##### Supplied text #####

On Microbes
Erin Koch has an excellent post over at Somatosphere regarding the social life of microbes. It is common to think of microbes as purely biological entities, and indeed, there is obviously something "biological" about microbes. The term "biological" is nettlesome, because, on the one hand, it is inadvisable to suggest that the framing of illness and disease entities like bacteria or viruses (and, of late, genes, which are not disease entities per se but can cause disease on the molecular level) strips these entities of any notion of reality outside of this framing. Yet, on the other hand, to term something a biological entity often erroneously implies that these entities exist in some realm hermetically sealed off from social and cultural influences and understandings. (For more, see the Lexicon entry on the social construction of disease).
This, as Charles Rosenberg and Richard Lewontin suggest, is fallacious as well. Thus Rosenberg argues that diseases are both biological and social entities, and more so, are social actors. Koch discusses some of these matters in thinking about TB, and concludes that the irreducibly social nature of TB underscore[s] the fuzzy nature of cultural lines that are taken-for-granted between microbial and social realms, and call into question the ways in which social scientists confront biology that run the risk of producing both biological and cultural reductionisms. Clearly microbes are part of the social fabric, rather than external agents that infect sociality.
Read the whole post, as they say.
Also read Rosenberg, Explaining Epidemics, for excellent analysis on similar themes.

#####

What the task asks = Decide whether each statement agrees with the text on microbes, answering yes or no and quoting the words from the text that settle it. 1. Rosenberg holds that diseases are social actors. 2. Genes are called disease entities per se. 3. Microbes are presented as external agents that infect sociality.

##### Material shown #####

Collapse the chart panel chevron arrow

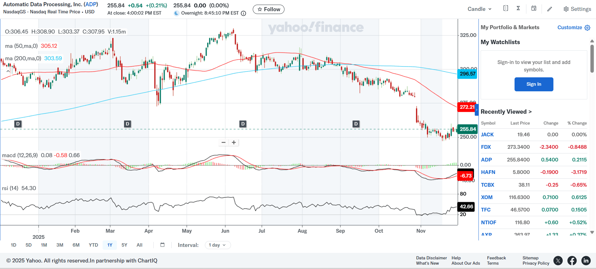point(8,71)
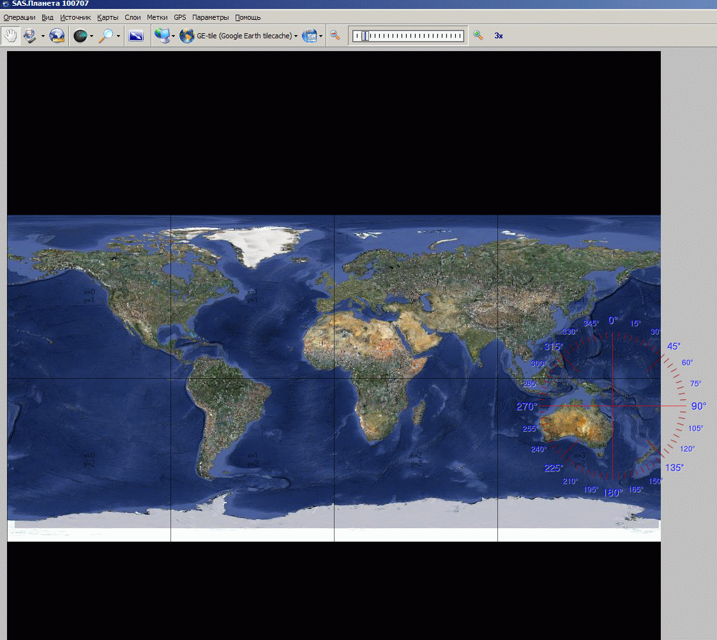Click the layers overlay toolbar icon
This screenshot has height=640, width=717.
pyautogui.click(x=309, y=36)
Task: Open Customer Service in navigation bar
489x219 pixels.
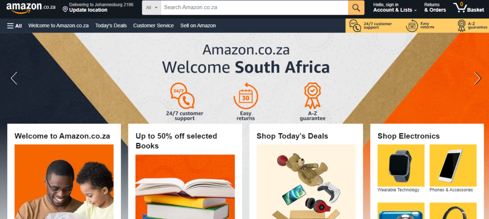Action: click(x=153, y=26)
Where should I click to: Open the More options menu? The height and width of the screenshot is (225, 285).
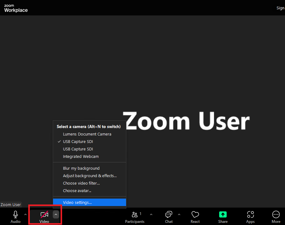coord(276,214)
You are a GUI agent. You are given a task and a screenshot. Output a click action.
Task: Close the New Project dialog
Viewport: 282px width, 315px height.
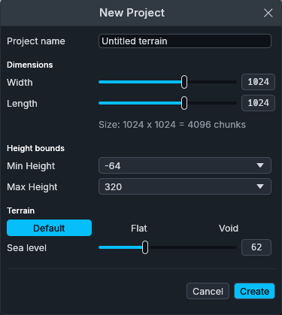coord(268,13)
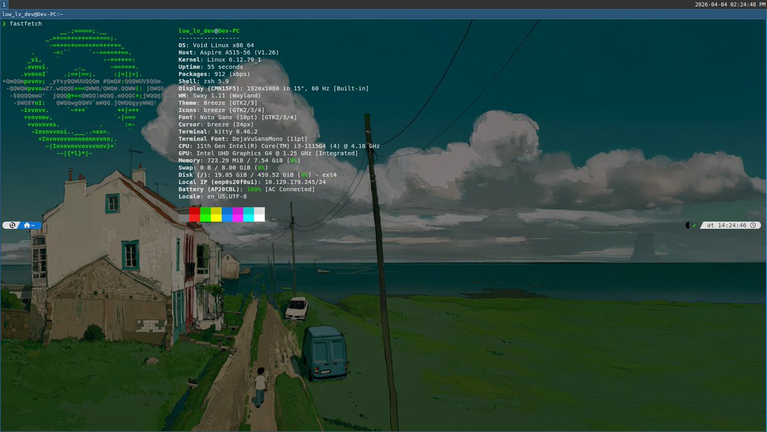Toggle the checkmark indicator near the clock

click(x=694, y=225)
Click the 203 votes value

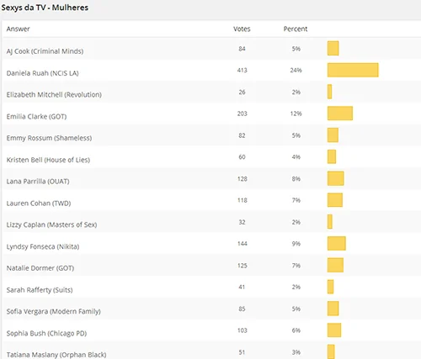242,114
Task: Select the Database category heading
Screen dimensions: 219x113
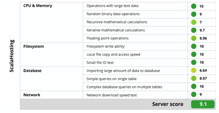Action: (32, 71)
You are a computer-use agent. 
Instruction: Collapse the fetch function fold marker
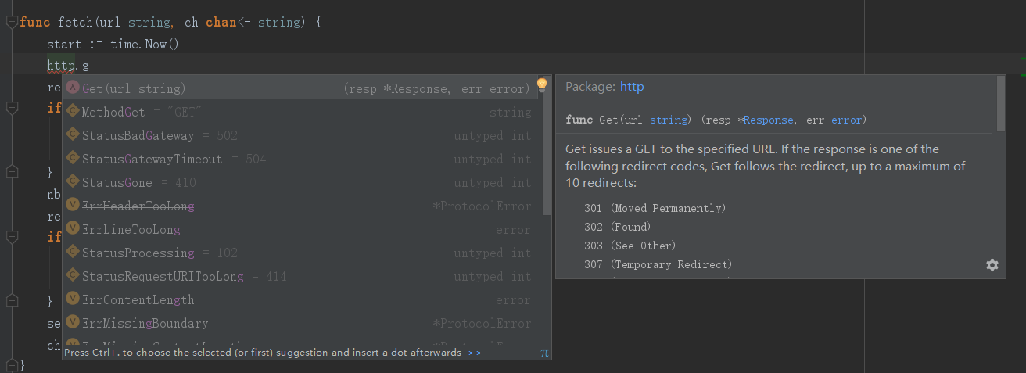coord(11,23)
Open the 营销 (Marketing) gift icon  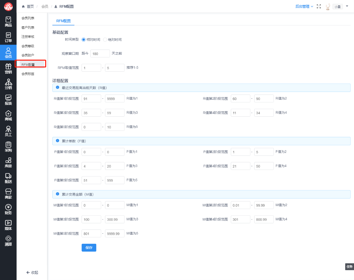(8, 68)
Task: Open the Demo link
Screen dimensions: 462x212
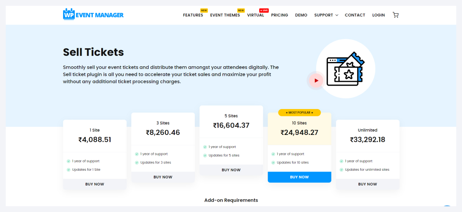Action: 301,15
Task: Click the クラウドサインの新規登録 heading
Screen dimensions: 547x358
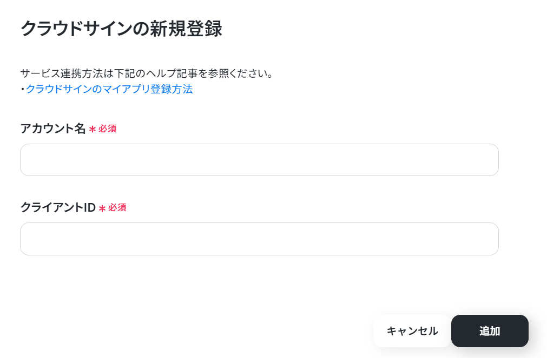Action: 121,29
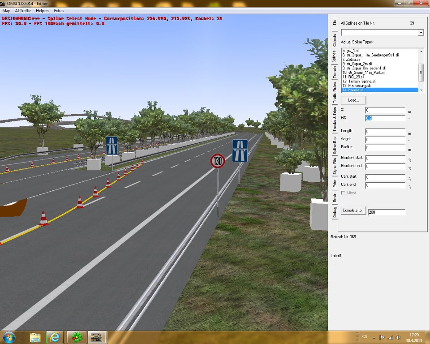The image size is (430, 344).
Task: Open the Helpers menu
Action: click(x=43, y=10)
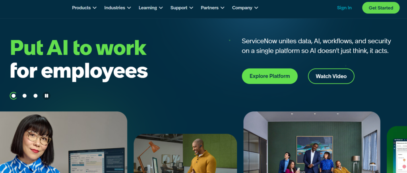This screenshot has width=407, height=173.
Task: Click the Sign In link
Action: point(344,8)
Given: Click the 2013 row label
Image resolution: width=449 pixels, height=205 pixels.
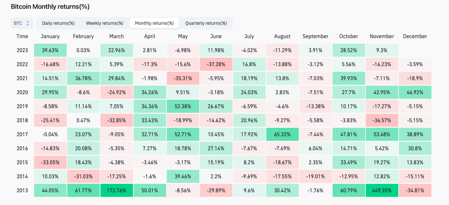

#####

Response to the exercise =
1. Yes: "Rosenberg argues that diseases are both biological and social entities, and more so, are social actors."
2. No: "genes, which are not disease entities per se but can cause disease on the molecular level"
3. No: "Clearly microbes are part of the social fabric, rather than external agents that infect sociality."